## INSTRUCTIONS TO FOLLOW
Please reproduce, word for word, the part of the flow chart passage that opens with the words containing "path of decision" and closes with "control center website.".

## PAGE TEXT
Continuing with the flow chart, flow is then to a decision block
518 to determine if updated programming is available for download.
If not, flow is out the "N" path, and loops back to the input of
decision block 500 to continue monitoring of fault conditions. If
updated programming is available for download, flow is out the "Y"
path of decision block 518 to a function block 520 to commence the
program transfer. Flow is to a function block 522 to then restart
the program code, where necessary, and where airport airfield
operation is least likely to be interrupted should a program
problem occur. Flow then loops back from function block 522 to the
input of decision block 500 to continue monitoring for fault
conditions.
[0041] Referring now to FIG. 6, there is illustrated a flow chart
of control center system operation from the perspective of the
control center when a user accesses the disclosed system. Flow
begins at a function block 600 where a user establishes
communication across the GCN 112 to the control center website.

## DATA RECORDS
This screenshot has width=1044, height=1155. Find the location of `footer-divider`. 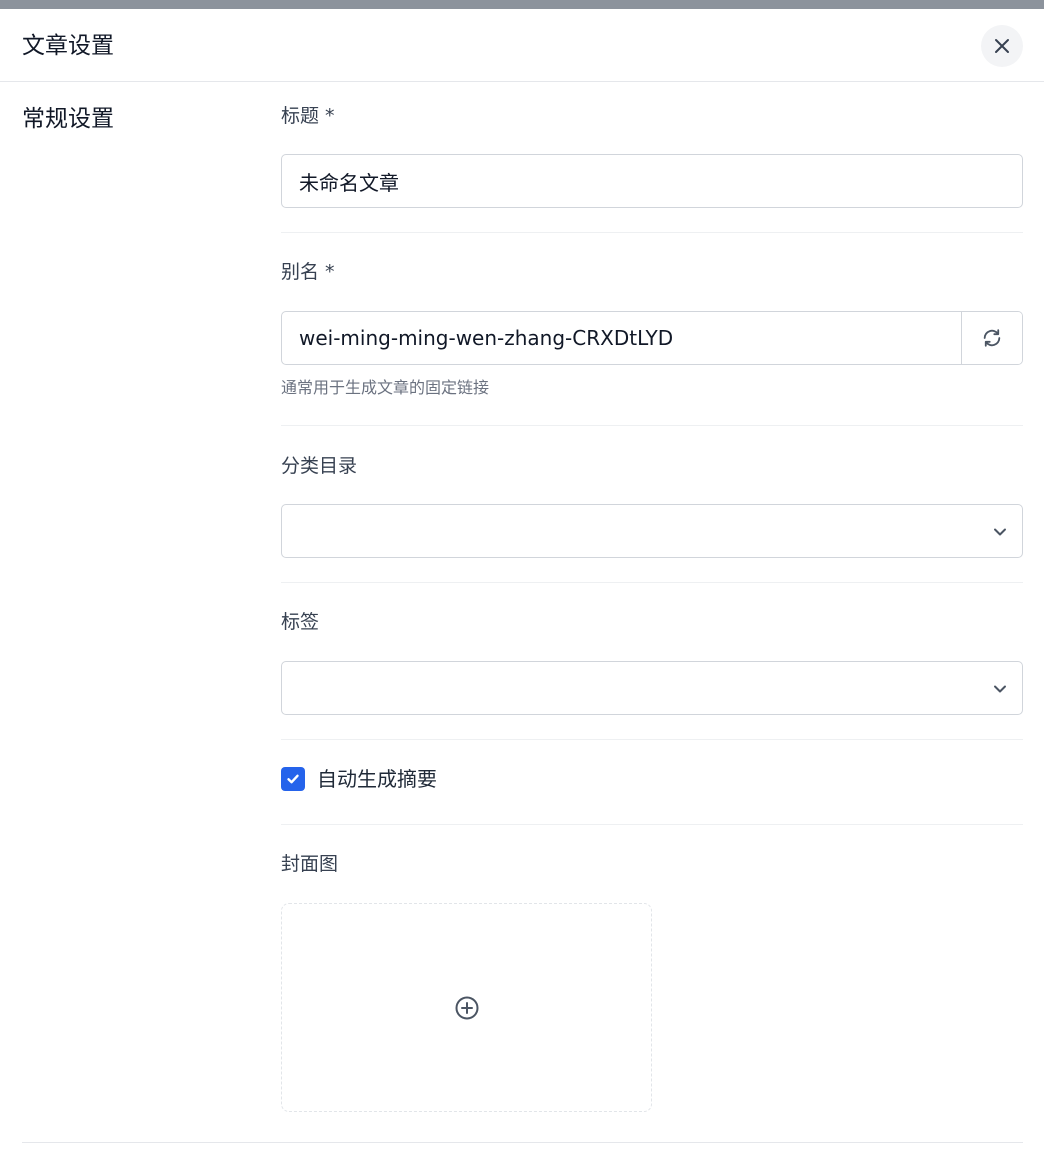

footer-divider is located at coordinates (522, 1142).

...

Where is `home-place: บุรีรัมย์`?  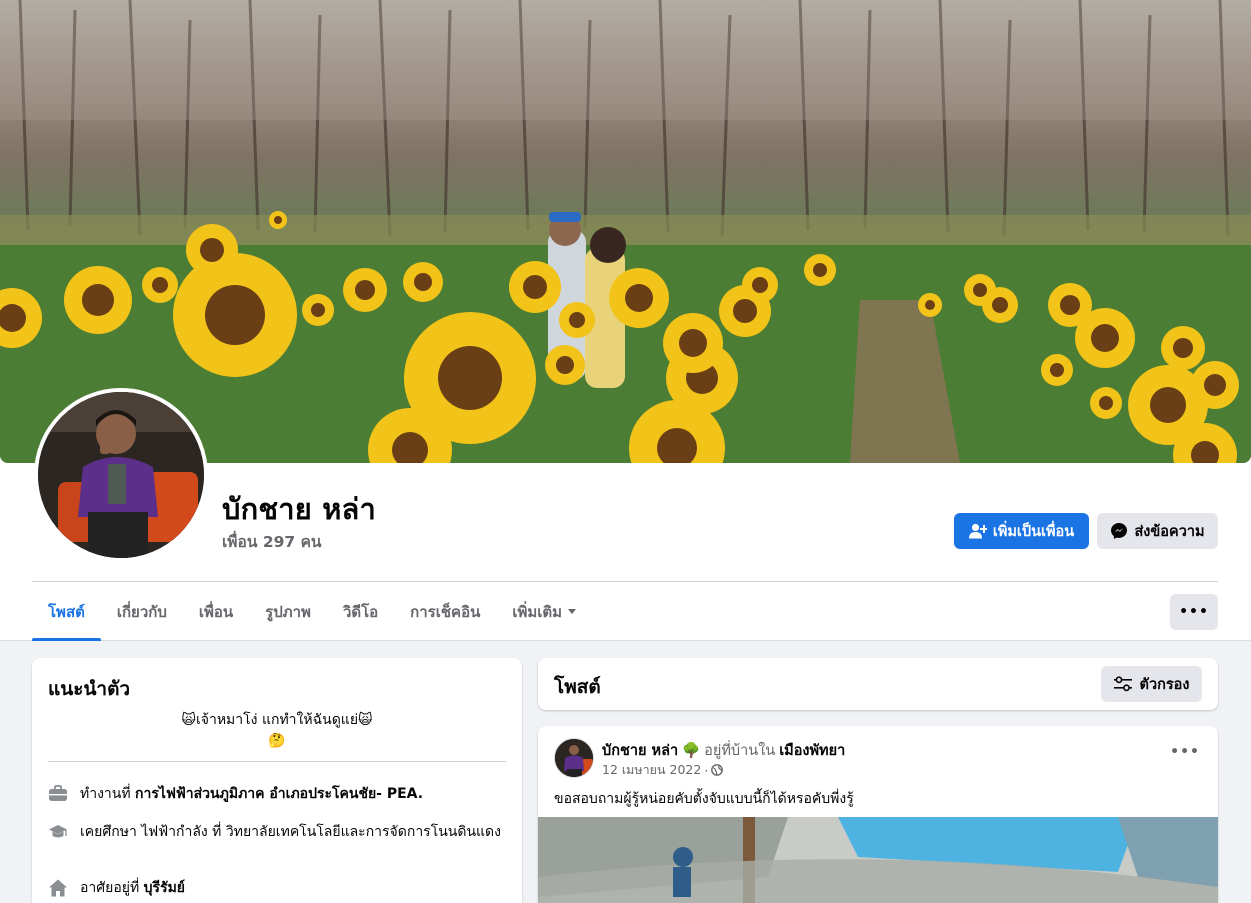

## SOLUTION
path of decision block 518 to a function block 520 to commence the
program transfer. Flow is to a function block 522 to then restart
the program code, where necessary, and where airport airfield
operation is least likely to be interrupted should a program
problem occur. Flow then loops back from function block 522 to the
input of decision block 500 to continue monitoring for fault
conditions.
[0041] Referring now to FIG. 6, there is illustrated a flow chart
of control center system operation from the perspective of the
control center when a user accesses the disclosed system. Flow
begins at a function block 600 where a user establishes
communication across the GCN 112 to the control center website.